Et puis il y a le plaisir de ne jamais savoir sur quoi on va tomber ensuite. Une fois, j’ai obtenu un livre signé par Dazai (et qu’il avait envoyé directement à sa sœur), mais celui qui m’a vraiment plu était un manuscrit de Ango appelé Hakuchi (traduit par George Saito sous le titre « L’Idiot »). Mais même quand je brûle d’envie d’obtenir quelque chose, je ne résiste pas non plus au plaisir de le vendre. Je trouve toujours un acheteur.

Lorsque les librairies de livres d’occasion rivalisent sur un marché, un livre peut se vendre pour des millions ou des dizaines de millions de yens, mais les plus rares et les plus précieux n’apparaissent presque jamais dans les catalogues ou sur les marchés. Si un collectionneur décède, ou si pour une raison quelconque les livres sont mis en vente, ils passent à un autre passionné par l’intermédiaire d’un libraire avec lequel ils étaient en bons termes. Pour conclure de bons contrats, il faut fidéliser de bons clients. »

Faire face à l’avenir

En ce qui concerne l’avenir de l’industrie, Sakota déclare ceci : « Certains magasins ferment leurs portes, mais de jeunes personnes font également leurs débuts. Nous ne voyons donc pas de déclin rapide pour les librairies de livres d’occasion, contrairement à celui observé pour les magasins vendant des livres neufs.

[Lignes fournies]

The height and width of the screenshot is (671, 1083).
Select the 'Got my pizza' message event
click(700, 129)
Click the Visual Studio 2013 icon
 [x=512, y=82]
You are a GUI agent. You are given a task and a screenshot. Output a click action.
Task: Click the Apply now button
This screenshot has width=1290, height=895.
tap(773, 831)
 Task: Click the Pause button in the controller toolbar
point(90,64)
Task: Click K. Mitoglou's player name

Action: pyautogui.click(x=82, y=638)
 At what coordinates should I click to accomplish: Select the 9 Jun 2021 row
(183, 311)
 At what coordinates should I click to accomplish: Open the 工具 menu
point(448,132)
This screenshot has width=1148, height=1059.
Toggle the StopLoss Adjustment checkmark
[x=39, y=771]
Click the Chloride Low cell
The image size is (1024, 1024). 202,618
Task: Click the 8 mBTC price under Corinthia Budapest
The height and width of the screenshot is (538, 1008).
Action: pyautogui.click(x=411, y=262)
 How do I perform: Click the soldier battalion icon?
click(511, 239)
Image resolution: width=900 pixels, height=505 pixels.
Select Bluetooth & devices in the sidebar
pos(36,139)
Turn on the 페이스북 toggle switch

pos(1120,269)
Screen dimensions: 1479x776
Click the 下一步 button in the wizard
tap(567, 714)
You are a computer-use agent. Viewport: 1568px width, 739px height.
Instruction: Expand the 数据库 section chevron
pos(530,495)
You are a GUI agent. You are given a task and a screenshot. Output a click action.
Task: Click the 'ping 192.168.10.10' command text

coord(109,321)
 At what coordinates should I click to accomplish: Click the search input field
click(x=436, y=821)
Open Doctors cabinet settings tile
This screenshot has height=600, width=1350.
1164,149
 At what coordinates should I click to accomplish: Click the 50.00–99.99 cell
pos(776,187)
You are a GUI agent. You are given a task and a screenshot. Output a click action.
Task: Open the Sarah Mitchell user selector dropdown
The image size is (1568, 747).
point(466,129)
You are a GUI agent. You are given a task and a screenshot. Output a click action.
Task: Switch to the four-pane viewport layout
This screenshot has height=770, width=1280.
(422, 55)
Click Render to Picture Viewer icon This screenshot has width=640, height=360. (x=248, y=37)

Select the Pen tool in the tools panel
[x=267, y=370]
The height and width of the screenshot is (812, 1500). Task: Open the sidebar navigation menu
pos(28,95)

[À faire]
[a] Dans l'extrait sur les librairies de livres d'occasion, sous quel titre George Saito a-t-il traduit Hakuchi ?
[b] Restituez mot pour mot le passage de l'extrait sur les librairies de livres d'occasion qui va de « Lorsque les librairies » à « des livres neufs. ».
Les lignes ne servent à rien ici.

[Réponses]
[a] « L'Idiot »

[b]
Lorsque les librairies de livres d’occasion rivalisent sur un marché, un livre peut se vendre pour des millions ou des dizaines de millions de yens, mais les plus rares et les plus précieux n’apparaissent presque jamais dans les catalogues ou sur les marchés. Si un collectionneur décède, ou si pour une raison quelconque les livres sont mis en vente, ils passent à un autre passionné par l’intermédiaire d’un libraire avec lequel ils étaient en bons termes. Pour conclure de bons contrats, il faut fidéliser de bons clients. »

Faire face à l’avenir

En ce qui concerne l’avenir de l’industrie, Sakota déclare ceci : « Certains magasins ferment leurs portes, mais de jeunes personnes font également leurs débuts. Nous ne voyons donc pas de déclin rapide pour les librairies de livres d’occasion, contrairement à celui observé pour les magasins vendant des livres neufs.